__Assignment__:
Gather each line in the entries that includes the string "amount".

__Material for the task__:
§ §

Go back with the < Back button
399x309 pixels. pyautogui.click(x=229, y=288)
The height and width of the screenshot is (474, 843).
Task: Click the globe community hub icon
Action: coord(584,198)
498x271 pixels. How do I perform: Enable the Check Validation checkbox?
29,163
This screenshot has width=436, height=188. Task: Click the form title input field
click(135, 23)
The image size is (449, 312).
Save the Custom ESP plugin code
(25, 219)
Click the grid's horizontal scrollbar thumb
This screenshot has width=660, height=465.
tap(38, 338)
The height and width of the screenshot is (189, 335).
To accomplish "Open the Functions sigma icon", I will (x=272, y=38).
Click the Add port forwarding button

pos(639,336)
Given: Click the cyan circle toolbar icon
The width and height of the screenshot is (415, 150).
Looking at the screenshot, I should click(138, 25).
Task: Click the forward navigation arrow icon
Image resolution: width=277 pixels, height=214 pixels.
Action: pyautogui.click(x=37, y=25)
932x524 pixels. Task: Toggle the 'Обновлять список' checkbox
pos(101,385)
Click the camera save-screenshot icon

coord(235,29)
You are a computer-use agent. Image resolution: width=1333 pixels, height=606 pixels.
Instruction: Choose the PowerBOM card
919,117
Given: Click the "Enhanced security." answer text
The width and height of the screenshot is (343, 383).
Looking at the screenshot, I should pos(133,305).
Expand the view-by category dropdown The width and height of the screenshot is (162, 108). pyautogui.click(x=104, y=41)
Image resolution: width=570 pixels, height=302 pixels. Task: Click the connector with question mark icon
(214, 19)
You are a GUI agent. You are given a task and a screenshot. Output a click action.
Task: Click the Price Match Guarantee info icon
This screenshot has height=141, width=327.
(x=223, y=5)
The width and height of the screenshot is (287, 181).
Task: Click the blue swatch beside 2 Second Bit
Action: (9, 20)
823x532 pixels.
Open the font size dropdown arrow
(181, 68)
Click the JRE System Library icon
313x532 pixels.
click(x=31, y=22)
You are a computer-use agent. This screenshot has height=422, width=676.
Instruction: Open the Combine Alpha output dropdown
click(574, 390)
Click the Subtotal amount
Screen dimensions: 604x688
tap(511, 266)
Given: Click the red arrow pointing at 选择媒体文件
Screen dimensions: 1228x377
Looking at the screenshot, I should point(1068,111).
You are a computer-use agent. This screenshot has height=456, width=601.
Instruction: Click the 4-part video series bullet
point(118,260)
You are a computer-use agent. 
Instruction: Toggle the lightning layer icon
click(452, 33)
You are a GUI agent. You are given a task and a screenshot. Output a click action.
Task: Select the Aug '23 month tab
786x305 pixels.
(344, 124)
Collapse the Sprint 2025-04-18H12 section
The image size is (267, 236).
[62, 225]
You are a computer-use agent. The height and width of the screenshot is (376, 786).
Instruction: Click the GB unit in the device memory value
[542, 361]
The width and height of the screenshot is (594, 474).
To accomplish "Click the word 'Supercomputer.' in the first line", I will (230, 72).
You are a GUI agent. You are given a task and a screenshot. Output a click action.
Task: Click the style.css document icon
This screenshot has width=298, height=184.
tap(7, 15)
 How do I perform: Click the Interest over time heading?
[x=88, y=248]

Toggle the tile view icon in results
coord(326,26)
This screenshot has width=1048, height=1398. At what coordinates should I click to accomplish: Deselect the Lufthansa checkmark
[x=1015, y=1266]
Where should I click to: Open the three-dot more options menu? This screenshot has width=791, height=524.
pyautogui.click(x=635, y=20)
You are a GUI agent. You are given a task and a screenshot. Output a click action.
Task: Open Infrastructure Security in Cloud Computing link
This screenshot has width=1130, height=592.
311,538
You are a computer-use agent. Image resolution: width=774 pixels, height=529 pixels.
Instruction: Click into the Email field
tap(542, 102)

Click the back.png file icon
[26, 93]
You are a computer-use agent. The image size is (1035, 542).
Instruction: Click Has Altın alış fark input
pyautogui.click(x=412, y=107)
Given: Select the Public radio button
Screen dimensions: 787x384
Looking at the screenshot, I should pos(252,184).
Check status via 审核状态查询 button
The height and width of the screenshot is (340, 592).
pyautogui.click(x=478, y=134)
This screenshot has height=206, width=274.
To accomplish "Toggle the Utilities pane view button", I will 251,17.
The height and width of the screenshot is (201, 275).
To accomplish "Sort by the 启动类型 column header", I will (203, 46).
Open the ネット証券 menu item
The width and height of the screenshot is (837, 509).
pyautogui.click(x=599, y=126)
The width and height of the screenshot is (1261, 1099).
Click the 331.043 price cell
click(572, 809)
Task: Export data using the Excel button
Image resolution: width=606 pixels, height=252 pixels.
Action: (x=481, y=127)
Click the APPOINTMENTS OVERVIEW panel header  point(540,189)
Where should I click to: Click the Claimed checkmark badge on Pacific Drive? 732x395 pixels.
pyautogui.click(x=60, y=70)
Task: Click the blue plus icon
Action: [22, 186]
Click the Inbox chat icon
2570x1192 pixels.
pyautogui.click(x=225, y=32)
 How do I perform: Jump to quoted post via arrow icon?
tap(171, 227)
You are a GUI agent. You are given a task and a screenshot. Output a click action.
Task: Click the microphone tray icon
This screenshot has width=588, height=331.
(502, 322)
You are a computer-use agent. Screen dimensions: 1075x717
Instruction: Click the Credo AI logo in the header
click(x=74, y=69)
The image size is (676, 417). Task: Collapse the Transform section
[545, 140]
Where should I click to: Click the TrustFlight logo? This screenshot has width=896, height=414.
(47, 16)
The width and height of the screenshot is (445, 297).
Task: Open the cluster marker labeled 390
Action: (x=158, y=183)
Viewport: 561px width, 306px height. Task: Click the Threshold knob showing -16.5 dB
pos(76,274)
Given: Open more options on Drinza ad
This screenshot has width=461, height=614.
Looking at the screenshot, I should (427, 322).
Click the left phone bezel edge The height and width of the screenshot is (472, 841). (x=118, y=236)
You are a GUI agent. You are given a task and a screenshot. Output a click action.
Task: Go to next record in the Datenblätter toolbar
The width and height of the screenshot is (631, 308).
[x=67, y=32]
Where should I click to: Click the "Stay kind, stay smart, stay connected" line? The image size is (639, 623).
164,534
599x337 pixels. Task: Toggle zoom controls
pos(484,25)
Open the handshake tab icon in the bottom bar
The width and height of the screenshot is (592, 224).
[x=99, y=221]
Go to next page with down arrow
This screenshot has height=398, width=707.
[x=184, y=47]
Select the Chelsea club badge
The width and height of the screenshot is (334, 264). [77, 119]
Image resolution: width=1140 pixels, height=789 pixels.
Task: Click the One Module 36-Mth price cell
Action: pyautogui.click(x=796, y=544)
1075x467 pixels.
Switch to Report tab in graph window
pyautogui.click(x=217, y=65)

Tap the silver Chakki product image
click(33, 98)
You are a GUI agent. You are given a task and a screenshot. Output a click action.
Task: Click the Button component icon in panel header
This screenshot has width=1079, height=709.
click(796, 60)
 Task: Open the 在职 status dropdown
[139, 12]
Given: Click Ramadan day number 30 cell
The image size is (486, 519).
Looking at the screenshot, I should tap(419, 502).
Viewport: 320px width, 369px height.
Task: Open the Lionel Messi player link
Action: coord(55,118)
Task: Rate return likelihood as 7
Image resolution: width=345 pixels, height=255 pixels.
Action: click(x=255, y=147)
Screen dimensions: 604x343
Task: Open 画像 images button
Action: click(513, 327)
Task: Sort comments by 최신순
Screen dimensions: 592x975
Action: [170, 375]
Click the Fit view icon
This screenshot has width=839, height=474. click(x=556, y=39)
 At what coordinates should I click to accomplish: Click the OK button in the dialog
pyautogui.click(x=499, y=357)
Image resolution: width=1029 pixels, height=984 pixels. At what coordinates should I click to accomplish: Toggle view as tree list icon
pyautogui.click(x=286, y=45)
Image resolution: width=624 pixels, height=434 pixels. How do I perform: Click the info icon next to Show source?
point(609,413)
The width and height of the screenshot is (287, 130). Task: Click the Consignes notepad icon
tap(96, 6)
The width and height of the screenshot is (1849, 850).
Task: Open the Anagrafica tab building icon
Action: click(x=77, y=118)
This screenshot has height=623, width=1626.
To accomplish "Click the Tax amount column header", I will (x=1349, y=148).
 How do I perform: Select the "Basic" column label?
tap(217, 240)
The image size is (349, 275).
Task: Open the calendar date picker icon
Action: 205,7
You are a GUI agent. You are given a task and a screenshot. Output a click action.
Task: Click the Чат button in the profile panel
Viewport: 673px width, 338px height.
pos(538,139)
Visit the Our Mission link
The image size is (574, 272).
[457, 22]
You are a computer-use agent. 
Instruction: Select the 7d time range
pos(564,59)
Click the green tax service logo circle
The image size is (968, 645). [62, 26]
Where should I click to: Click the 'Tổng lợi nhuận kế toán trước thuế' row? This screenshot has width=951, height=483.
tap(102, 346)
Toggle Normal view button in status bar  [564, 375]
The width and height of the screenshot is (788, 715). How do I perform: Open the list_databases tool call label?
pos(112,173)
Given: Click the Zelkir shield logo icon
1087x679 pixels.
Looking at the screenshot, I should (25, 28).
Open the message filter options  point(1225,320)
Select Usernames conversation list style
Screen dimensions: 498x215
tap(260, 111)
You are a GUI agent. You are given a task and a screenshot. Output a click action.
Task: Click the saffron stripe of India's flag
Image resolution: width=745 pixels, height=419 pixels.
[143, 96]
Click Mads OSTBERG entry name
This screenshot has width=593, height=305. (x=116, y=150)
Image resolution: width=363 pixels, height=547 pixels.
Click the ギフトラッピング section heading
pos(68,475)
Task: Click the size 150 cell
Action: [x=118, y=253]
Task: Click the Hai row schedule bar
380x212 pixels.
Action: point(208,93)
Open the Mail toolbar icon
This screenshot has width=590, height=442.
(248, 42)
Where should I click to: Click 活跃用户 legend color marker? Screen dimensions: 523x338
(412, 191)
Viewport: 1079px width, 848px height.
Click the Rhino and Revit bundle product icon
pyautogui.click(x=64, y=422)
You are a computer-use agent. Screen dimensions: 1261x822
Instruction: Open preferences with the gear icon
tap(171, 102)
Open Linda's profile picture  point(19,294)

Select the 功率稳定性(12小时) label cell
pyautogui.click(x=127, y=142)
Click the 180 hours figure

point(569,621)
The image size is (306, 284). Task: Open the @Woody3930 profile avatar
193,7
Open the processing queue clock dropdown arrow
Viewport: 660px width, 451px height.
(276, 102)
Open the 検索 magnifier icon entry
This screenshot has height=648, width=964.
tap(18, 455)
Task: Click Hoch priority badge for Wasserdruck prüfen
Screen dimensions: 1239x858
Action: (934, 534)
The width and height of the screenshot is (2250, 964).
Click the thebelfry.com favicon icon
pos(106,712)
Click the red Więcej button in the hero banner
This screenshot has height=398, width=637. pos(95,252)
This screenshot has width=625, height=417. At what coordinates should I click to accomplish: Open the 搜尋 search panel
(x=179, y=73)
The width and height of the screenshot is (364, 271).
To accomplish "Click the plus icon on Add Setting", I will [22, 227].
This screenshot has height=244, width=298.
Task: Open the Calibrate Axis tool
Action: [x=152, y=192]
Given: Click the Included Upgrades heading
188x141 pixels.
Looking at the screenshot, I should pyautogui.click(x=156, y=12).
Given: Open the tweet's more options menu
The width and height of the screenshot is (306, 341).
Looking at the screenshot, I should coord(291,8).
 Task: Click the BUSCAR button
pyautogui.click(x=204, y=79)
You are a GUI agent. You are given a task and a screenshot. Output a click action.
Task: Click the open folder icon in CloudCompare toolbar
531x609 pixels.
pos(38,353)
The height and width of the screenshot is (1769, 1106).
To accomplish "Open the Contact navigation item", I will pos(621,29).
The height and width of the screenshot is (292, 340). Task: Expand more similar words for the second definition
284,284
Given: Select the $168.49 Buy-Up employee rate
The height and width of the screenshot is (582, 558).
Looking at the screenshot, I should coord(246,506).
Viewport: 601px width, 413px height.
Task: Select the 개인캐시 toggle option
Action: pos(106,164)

§ §

__Final answer__:
Click the Subtotal amount
To accomplish "Click the Tax amount column header", I will (x=1349, y=148).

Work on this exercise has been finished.